Proxy ARP

Host A is configured with the IP address 10.0.0.11 and a subnet mask of 255.255.255.0 (or /24 in CIDR). Host A will consider any IP address in the range of 10.0.0.0 – 10.0.0.255 on its local network.


Host B is configured with the IP address 10.0.0.22 and misconfigured with a subnet mask of 255.255.0.0 (or /16 in CIDR). Host B will consider any IP address in the range of 10.0.0.0 – 10.0.255.255 on its local network.

Presume both of these hosts are trying to speak to Host D, which exists on a different network and has the IP address 10.0.4.44.

When Host A tries to speak to 10.0.4.44, it would (correctly) consider Host D on a different network and would use traditional ARP to send the packet to the default gateway.

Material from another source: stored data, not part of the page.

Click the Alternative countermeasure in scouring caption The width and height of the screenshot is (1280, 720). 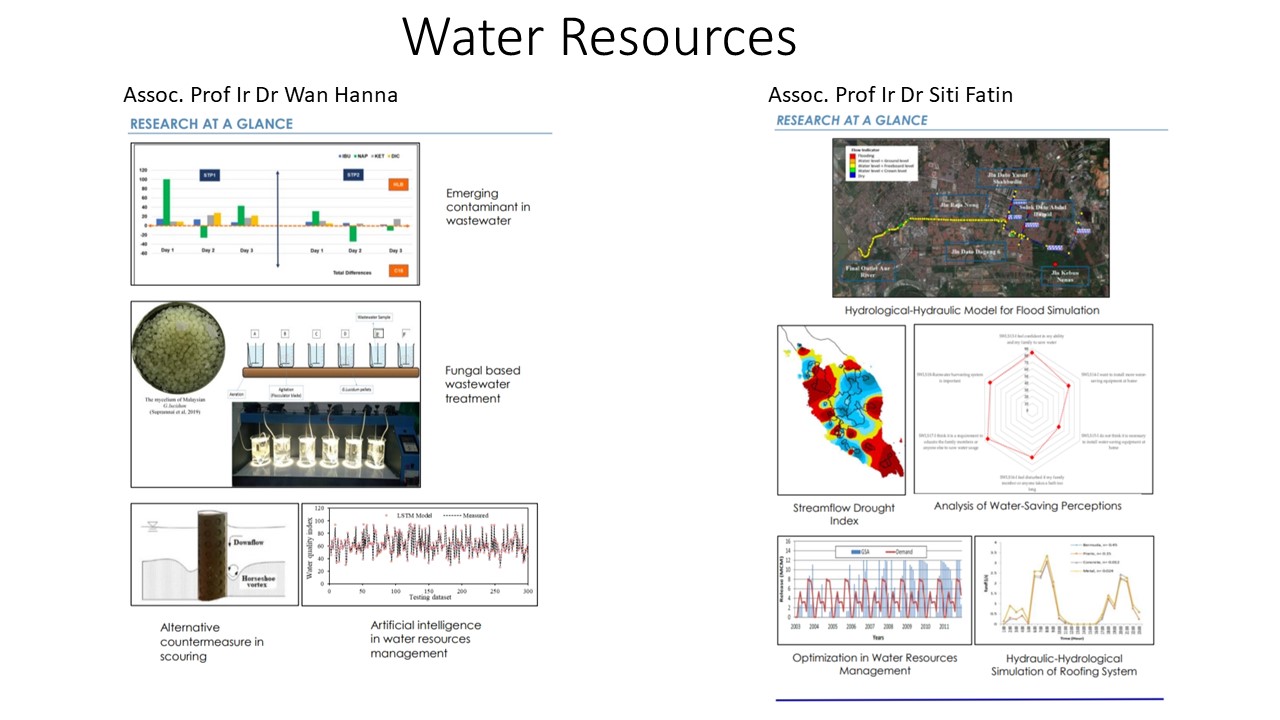(x=211, y=642)
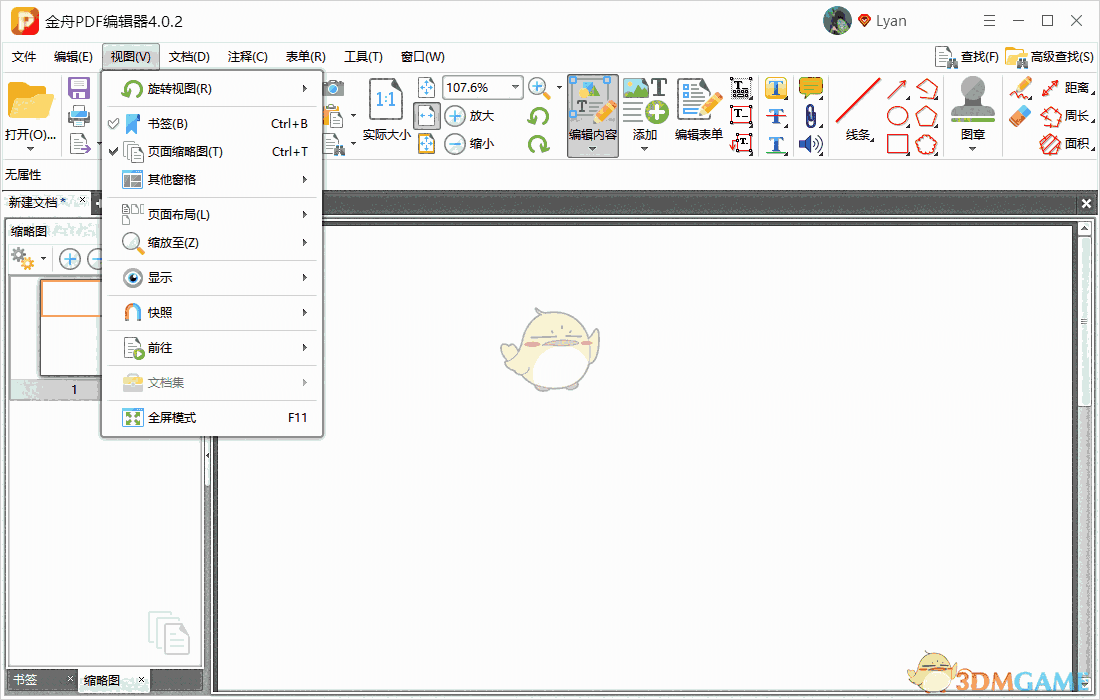Image resolution: width=1100 pixels, height=700 pixels.
Task: Click the Area (面积) measurement tool
Action: (x=1065, y=143)
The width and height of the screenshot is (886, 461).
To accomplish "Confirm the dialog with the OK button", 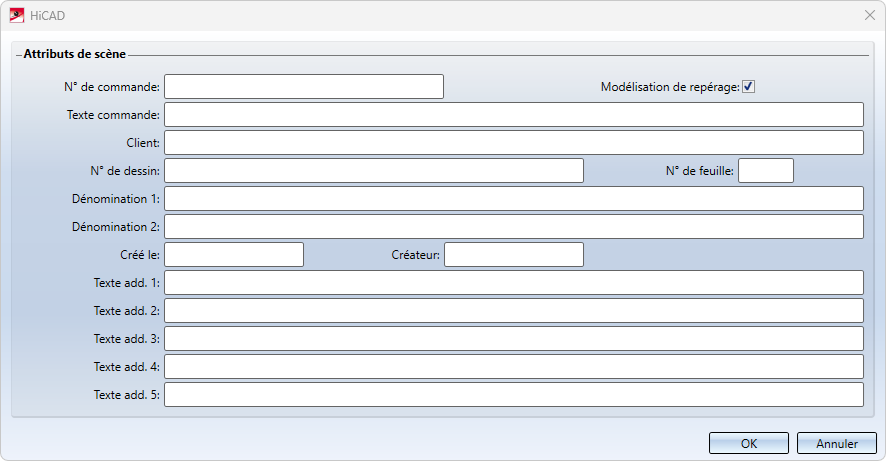I will coord(749,443).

However, when Host B tries to speak to 10.0.4.44, it would (incorrectly) consider Host D on the same network and would instead try to ARP for Host D’s MAC address directly.

Host B’s ARP Request will be broadcast to the local network, but will never make it across the Router to Host D. Therefore, the ARP Request will go unanswered, and Host B will be unable to communicate with Host D.







Unless the Router itself responds to Host B’s ARP Request on behalf of Host D – which is the exact definition of a Proxy ARP.


So despite the misconfigured Subnet Mask, Host B will be able to speak to Host D, due to the Router’s heroic use of Proxy ARP.

Proxy ARP in Network Address Translation

If Host X sends a packet to Host Y, that packet will have a Source IP of 66.7.8.9 and a Destination IP of 72.3.4.55. Routing will take that packet across the internet until it finally arrives at Router C.

Router C now needs to deliver a packet that is destined to a network it is directly attached to (72.3.4.0/24). Router C initiates an ARP Request to determine the MAC address which owns the IP address 72.3.4.55.

But the device which owns that IP address is Host Y, which is not in the same network as Router C. So Host Y would be unable to respond to this query.

The Firewall, however, having been configured to translate packets from 72.3.4.55 to 10.3.4.55, knows it must receive the packets destined to 72.3.4.55 so that it can translate them and deliver them to Host Y.

Therefore, the Firewall will use Proxy ARP to respond to Router C’s ARP Request for the 72.3.4.55 IP address on behalf of Host Y.

If not for the Firewall participating in Proxy ARP, the Network Address Translation would fail, since packets sent from Router C would never arrive to the Firewall.